===== Provided material
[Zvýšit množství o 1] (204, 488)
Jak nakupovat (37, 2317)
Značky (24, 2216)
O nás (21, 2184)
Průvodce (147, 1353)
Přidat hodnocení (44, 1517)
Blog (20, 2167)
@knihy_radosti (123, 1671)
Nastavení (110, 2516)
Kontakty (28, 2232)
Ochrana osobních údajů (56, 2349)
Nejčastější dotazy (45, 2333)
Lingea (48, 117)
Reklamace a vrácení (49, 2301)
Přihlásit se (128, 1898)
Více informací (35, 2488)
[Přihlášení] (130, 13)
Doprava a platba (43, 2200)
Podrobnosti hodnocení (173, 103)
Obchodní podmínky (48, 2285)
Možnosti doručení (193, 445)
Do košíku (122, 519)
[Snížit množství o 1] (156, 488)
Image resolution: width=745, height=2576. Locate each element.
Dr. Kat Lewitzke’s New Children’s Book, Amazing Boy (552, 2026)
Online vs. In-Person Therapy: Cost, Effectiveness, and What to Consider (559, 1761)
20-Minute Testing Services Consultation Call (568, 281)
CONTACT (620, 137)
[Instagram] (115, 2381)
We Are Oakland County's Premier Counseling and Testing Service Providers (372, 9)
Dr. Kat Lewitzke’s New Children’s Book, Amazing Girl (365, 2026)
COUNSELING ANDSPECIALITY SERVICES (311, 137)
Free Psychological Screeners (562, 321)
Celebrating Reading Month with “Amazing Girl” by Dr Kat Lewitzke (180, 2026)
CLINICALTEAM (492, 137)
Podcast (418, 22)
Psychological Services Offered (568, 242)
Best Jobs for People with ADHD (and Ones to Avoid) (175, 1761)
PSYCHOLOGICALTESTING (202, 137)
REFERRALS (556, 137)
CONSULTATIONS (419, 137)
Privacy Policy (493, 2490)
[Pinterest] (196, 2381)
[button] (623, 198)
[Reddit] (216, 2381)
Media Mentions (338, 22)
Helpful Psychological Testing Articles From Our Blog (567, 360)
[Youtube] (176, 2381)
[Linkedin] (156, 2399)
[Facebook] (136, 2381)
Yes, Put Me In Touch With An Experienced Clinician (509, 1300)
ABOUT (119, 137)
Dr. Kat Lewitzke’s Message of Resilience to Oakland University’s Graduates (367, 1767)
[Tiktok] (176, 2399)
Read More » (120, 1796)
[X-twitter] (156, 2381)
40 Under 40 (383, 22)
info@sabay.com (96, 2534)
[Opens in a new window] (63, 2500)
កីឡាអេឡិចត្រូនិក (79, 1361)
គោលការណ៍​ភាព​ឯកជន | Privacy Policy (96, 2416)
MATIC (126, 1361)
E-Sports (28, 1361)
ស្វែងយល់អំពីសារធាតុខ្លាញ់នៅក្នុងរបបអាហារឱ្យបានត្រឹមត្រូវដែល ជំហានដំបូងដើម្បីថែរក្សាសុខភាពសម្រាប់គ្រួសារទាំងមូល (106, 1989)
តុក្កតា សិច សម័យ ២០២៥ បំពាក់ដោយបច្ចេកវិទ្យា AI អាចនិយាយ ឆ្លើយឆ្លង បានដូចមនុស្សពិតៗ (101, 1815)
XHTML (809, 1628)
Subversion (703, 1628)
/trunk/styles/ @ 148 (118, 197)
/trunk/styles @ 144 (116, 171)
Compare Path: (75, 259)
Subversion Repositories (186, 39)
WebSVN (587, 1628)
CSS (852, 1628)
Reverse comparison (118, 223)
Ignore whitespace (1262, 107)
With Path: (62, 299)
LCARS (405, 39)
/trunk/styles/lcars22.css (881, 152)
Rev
==========
- Exercise directions
Repeat each line of the data above, exactly as it appears, from the first through the line that contains "Obchodní podmínky (48, 2285)".

- Answer
[Zvýšit množství o 1] (204, 488)
Jak nakupovat (37, 2317)
Značky (24, 2216)
O nás (21, 2184)
Průvodce (147, 1353)
Přidat hodnocení (44, 1517)
Blog (20, 2167)
@knihy_radosti (123, 1671)
Nastavení (110, 2516)
Kontakty (28, 2232)
Ochrana osobních údajů (56, 2349)
Nejčastější dotazy (45, 2333)
Lingea (48, 117)
Reklamace a vrácení (49, 2301)
Přihlásit se (128, 1898)
Více informací (35, 2488)
[Přihlášení] (130, 13)
Doprava a platba (43, 2200)
Podrobnosti hodnocení (173, 103)
Obchodní podmínky (48, 2285)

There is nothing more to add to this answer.